Porventura são todos apóstolos? São todos profetas? São todos mestres? Fazem
todos milagres? Possuem todos o dom das curas? Todos falam línguas? Todos as
interpretam? Aspirai, porém, aos melhores dons. Aliás vou mostrar-vos um
caminho que ultrapassa todos os outros» (1 Cor 12, 28-31).
O próprio Lucas
afirma, na abertura do seu Evangelho: «Resolvi eu também, depois de tudo ter
investigado cuidadosamente desde a origem, expô-los [os factos que entre nós
se consumaram] a ti por escrito e pela sua ordem, caríssimo Teófilo, a fim
de reconheceres a solidez da doutrina em que foste instruído» (Lc 1,
3-4).

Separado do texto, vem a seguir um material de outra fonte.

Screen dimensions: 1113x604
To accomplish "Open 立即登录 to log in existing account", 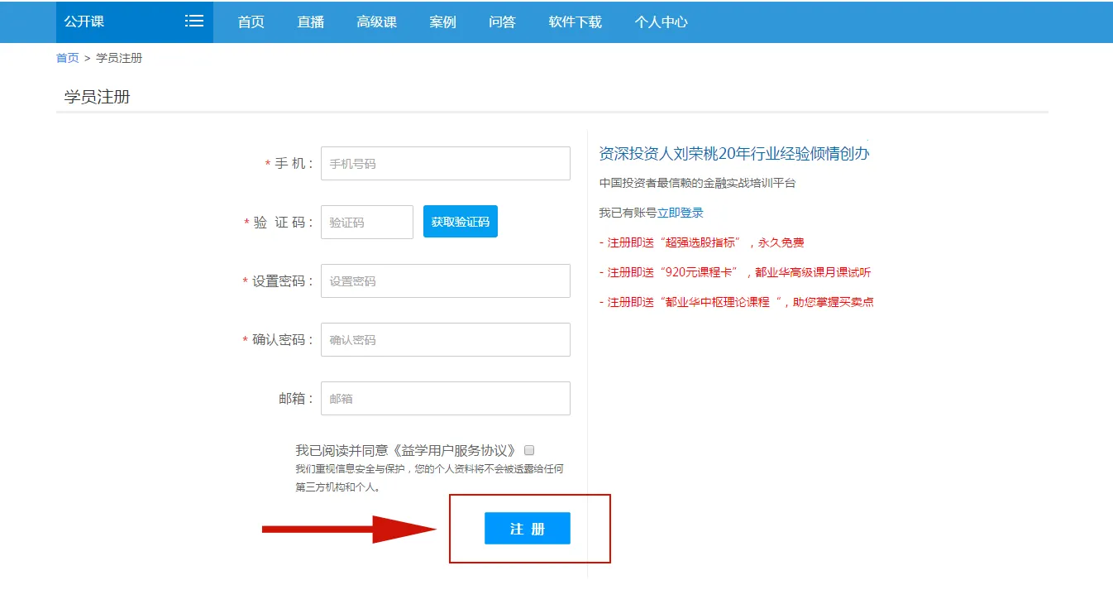I will coord(681,212).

O evangelista parece bem ciente de estar a fornecer, com os seus
escritos, uma forma específica de ensinamento que permite dar solidez e vigor a
quantos já receberam o Batismo. E voltando ao mesmo tema, o apóstolo Paulo
recomenda aos Gálatas: «Mas quem está a ser instruído na Palavra esteja em
comunhão com aquele que o instrui, em todos os bens» (Gal 6, 6).

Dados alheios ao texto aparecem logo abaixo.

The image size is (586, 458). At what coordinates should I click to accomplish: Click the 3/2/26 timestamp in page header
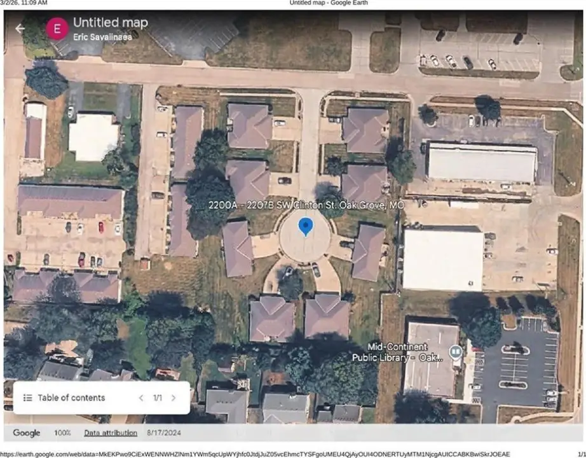point(24,3)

Como se vê, o texto acrescenta uma peculiaridade fundamental: a comunhão
de vida como caraterística da fecundidade da verdadeira catequese recebida.
2. Desde os seus
primórdios, a comunidade cristã conheceu uma forma difusa de ministerialidade,
concretizada no serviço de homens e mulheres que, obedientes à ação do Espírito
Santo, dedicaram a sua vida à edificação da Igreja. Os carismas, que o Espírito
nunca deixou de infundir nos batizados, tomaram em certos momentos uma forma
visível e palpável de serviço à comunidade cristã nas suas múltiplas
expressões, chegando ao ponto de ser reconhecido como uma diaconia
indispensável para a comunidade. E assim o interpreta o apóstolo Paulo, com a
sua autoridade, quando afirma: «Há diversidade de dons, mas o Espírito é o
mesmo; há diversidade de serviços, mas o Senhor é o mesmo; há diversos modos de
agir, mas é o mesmo Deus que realiza tudo em todos. A cada um é dada a
manifestação do Espírito, para proveito comum. A um é dada, pela ação do
Espírito, uma palavra de sabedoria; a outro, uma palavra de ciência, segundo o
mesmo Espírito; a outro, a fé, no mesmo Espírito; a outro, o dom das curas, no
único Espírito; a outro, o poder de fazer milagres; a outro, a profecia; a
outro, o discernimento dos espíritos; a outro, a variedade de línguas; a outro,
por fim, a interpretação das línguas. Tudo isto, porém, o realiza o único e o
mesmo Espírito, distribuindo a cada um, conforme lhe apraz» (1 Cor 12,
4-11).
Por conseguinte é
possível reconhecer, dentro da grande tradição carismática do Novo Testamento,
a presença concreta de batizados que exerceram o ministério de transmitir, de
forma mais orgânica, permanente e associada com as várias circunstâncias da
vida, o ensinamento dos apóstolos e dos evangelistas (cf. Conc. Ecum. Vat. II,
Const. dogm. Dei Verbum, 8). A Igreja quis reconhecer
este serviço como expressão concreta do carisma pessoal, que tanto favoreceu o
exercício da sua missão evangelizadora. Olhar para a vida das primeiras
comunidades cristãs, que se empenharam na difusão e progresso do Evangelho,
estimula também hoje a Igreja a perceber quais possam ser as novas expressões
para continuarmos a permanecer fiéis à Palavra do Senhor, a fim de fazer chegar
o seu Evangelho a toda a criatura.
3. Toda a história
da evangelização destes dois milénios manifesta, com grande evidência, como foi
eficaz a missão dos catequistas. Bispos, sacerdotes e diáconos, juntamente com
muitos homens e mulheres de vida consagrada, dedicaram a sua vida à instrução
catequética, para que a fé fosse um válido sustentáculo para a existência
pessoal de cada ser humano. Além disso, alguns reuniram à sua volta outros
irmãos e irmãs, que, partilhando o mesmo carisma, constituíram Ordens
religiosas totalmente dedicadas ao serviço da catequese.
Não se pode
esquecer a multidão incontável de leigos e leigas que tomaram parte, diretamente,
na difusão do Evangelho através do ensino catequístico. Homens e mulheres,
animados por uma grande fé e verdadeiras testemunhas de santidade, que, em
alguns casos, foram mesmo fundadores de Igrejas, chegando até a dar a sua vida.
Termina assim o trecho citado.